3dsvm needs brain volumes to train and test on. For block designs, this would just be the volumes collected during each task (possibly eliminating the first few as the MR signal increases). For event-related designs, this can be approximated by just picking the brain volume collected 2 TRs (4 seconds) after the stimulus was presented. Or, it can be calculated using STIM_TIMES_IM in 3dDeconvolve.
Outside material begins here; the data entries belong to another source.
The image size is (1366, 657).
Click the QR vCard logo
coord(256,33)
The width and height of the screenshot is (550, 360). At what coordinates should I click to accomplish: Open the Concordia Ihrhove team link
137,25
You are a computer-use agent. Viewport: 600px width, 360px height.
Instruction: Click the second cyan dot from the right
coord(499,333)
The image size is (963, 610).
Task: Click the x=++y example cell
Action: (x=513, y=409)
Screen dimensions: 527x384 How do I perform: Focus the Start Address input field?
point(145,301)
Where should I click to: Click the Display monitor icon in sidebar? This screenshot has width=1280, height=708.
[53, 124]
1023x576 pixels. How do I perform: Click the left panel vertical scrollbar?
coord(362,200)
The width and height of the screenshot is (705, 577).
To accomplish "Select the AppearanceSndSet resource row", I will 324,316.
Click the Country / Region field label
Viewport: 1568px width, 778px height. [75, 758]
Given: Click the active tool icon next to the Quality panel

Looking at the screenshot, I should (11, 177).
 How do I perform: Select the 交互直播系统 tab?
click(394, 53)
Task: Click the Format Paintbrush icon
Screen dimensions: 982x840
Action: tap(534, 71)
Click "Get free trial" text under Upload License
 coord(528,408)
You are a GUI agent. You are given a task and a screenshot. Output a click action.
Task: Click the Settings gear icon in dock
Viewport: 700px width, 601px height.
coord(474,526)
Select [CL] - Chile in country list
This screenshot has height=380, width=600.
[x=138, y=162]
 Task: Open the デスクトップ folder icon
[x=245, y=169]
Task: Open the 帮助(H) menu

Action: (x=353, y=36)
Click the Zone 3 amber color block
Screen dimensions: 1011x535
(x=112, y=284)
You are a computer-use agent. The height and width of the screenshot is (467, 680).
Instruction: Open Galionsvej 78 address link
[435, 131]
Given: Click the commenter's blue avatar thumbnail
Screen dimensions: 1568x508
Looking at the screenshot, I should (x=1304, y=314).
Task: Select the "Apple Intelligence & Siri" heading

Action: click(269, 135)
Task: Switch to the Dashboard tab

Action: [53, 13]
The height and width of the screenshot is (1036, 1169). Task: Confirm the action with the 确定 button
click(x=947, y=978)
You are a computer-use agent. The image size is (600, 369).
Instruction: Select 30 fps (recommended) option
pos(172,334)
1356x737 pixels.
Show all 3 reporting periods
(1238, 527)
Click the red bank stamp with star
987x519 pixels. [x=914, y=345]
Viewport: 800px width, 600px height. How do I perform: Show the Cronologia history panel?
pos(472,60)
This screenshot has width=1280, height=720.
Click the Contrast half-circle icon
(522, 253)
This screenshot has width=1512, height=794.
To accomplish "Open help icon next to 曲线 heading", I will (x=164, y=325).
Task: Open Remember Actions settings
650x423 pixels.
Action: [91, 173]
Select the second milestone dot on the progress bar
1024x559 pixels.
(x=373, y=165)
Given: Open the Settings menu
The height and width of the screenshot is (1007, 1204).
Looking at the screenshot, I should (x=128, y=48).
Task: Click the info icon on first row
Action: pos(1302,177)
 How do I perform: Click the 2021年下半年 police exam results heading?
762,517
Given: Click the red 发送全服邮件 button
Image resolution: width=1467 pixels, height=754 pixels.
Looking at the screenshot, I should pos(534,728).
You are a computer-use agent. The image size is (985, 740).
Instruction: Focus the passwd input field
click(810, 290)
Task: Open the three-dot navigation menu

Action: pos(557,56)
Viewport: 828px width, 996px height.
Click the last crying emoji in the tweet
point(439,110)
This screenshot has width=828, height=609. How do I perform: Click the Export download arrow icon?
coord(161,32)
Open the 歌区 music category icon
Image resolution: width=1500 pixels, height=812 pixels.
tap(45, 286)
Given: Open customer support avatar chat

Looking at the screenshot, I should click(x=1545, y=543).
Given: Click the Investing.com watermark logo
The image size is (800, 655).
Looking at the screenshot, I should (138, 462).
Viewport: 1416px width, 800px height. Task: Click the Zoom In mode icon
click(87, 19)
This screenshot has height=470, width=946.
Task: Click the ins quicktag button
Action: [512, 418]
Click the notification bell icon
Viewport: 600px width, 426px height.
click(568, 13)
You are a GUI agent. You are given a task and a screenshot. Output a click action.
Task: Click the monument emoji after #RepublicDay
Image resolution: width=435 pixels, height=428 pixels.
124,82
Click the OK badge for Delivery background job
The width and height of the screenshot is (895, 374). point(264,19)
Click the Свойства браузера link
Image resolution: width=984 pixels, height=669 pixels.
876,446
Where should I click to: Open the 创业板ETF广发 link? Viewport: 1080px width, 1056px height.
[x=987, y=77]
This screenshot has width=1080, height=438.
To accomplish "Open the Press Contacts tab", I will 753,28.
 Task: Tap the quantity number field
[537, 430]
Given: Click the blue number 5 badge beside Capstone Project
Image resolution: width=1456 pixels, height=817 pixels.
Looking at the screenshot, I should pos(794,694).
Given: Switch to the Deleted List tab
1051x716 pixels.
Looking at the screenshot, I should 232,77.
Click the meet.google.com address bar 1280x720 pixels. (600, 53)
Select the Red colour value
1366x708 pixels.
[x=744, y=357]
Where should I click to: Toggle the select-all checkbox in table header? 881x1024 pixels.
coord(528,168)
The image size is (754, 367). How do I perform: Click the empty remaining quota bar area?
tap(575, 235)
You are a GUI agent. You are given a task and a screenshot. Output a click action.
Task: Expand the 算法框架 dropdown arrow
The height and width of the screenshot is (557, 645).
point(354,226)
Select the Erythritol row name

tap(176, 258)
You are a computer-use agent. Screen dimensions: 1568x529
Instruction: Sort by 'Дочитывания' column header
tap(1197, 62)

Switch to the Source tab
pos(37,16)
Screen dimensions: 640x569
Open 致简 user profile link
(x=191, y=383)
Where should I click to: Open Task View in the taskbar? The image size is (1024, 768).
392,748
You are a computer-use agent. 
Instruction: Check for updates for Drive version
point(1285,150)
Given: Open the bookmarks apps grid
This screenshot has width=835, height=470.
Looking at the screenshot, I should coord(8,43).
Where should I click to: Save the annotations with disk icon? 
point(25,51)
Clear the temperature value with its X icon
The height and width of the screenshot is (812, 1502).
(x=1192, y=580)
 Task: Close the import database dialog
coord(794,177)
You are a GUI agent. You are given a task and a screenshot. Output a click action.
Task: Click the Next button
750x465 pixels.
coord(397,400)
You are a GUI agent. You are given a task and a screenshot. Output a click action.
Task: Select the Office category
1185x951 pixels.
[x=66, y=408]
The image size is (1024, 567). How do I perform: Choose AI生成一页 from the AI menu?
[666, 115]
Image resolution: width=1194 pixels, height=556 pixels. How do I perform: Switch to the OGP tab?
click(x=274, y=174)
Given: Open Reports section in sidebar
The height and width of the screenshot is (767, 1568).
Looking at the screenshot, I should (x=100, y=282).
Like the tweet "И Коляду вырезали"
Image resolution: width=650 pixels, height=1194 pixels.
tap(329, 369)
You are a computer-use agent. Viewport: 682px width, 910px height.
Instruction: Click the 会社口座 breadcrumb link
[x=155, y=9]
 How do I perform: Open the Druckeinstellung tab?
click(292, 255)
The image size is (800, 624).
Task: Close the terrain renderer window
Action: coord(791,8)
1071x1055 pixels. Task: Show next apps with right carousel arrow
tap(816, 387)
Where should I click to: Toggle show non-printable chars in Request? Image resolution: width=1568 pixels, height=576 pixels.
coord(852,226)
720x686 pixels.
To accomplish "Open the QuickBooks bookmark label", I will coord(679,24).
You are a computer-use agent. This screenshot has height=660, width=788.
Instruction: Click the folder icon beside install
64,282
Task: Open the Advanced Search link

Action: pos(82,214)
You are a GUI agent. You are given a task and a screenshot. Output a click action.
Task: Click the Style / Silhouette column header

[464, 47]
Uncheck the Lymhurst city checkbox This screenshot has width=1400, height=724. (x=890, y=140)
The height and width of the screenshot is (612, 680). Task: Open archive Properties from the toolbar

It is not clear that one way gives better results or not.

For STIM_TIMES_IM, the estimates of the response to trials that are very late in a run will be wacky, so it is best to delete these from the text file first.

 foreach f (*txt)
 cp $f newreg/trunc_{$f}
 end

Manually get rid of anything in last 10 seconds of each run. We only need to use IM for events that we are trying to classify; for other trial types (e.g. controls) there is no need. Sample command line:

 3dDeconvolve -fout -tout -full_first -polort a -concat runs.txt \
 -input {$ec}Albl+orig -num_stimts 15 -nfirst 0 -jobs 2 \
 -mask {$ec}maskAlbl+orig  \
 -stim_times_IM 1 newreg/trunc_VTv1T2.txt 'BLOCK(2,1)'  -stim_label 1 TacD2 \
 -stim_times_IM 2 newreg/trunc_VTv1T5.txt 'BLOCK(2,1)'  -stim_label 2 TacD5 \
 -stim_times_IM 3 newreg/trunc_VTv1V2.txt 'BLOCK(2,1)'  -stim_label 3 VisD2 \
 -stim_times_IM 4 newreg/trunc_VTv1V5.txt 'BLOCK(2,1)'  -stim_label 4 VisD5 \
 -stim_times_IM 5 newreg/trunc_VTv1TV2.txt 'BLOCK(2,1)'  -stim_label 5 TacVisD2 \
 -stim_times_IM 6 newreg/trunc_VTv1TV5.txt 'BLOCK(2,1)'  -stim_label 6 TacVisD5 \
 -stim_times 7 VTv1CT.txt 'BLOCK(2,1)'  -stim_label 7 TacCtrl \
 -stim_times 8 VTv1CV.txt 'BLOCK(2,1)'  -stim_label 8 VisCtrl \
 -stim_times 9 VTv1CVT.txt 'BLOCK(2,1)'  -stim_label 9 TacVisCtrl \
 -stim_file 10 {$ec}vr.1D'[0]'  -stim_base 10 \
 -stim_file 11 {$ec}vr.1D'[1]'  -stim_base 11 \
 -stim_file 12 {$ec}vr.1D'[2]'  -stim_base 12 \
 -stim_file 13 {$ec}vr.1D'[3]'  -stim_base 13 \
 -stim_file 14 {$ec}vr.1D'[4]'  -stim_base 14 \
 -stim_file 15 {$ec}vr.1D'[5]'  -stim_base 15 \
 -prefix {$ec}v{$v}mr

Next, we chop this up into separate files for each event type; it is easiest if there is the same number of events of each type.

 set f = EVv2mr+orig.HEAD
 3dinfo -verb $f | grep Coef

3dbucket -prefix {$ec}_T2 -fbuc $f'[1..59(2)]' 3dbucket -prefix {$ec}_T2 -fbuc $f'[1..59]'

We can further subdivide these for training/testing, e.g. into even and odd trials.

Create the train/test text files depending on how many of each event there is:

 1deval -num 125 -expr '0' > {$ec}_svmv1_train.1D
 1deval -num 125 -expr '1' >> {$ec}_svmv1_train.1D

For event-related designs

 set f = {$ec}_svmv{$v}_results.txt
 rm $f *svmv{$v}*model*
 foreach r (1 2 3 4 5 6)
 3dsvm_new -trainvol  {$ec}_svmv{$v}_r{$r}_LOO+orig \
 -trainlabels /Volumes/data2/TactileMVPA/AZ/afni/AZ_svmv1_train.1D \
 -mask  {$ec}FinalMask_binNoCSF+orig \
 -model {$ec}_svmv{$v}_r{$r}_model
 echo Results from run {$r} >>  $f
 3dsvm_new -nodetrend -classout \
 -testvol {$ec}_svmv{$v}_r{$r}+orig -model {$ec}_svmv{$v}_r{$r}_model+orig \
 -testlabels  /Volumes/data2/TactileMVPA/AZ/afni/AZ_svmv1_test.1D  \
 -predictions {$ec}_svmv{$v}_predict >> $f
 end
 cat $f | grep -i "accuracy"
 open -e $f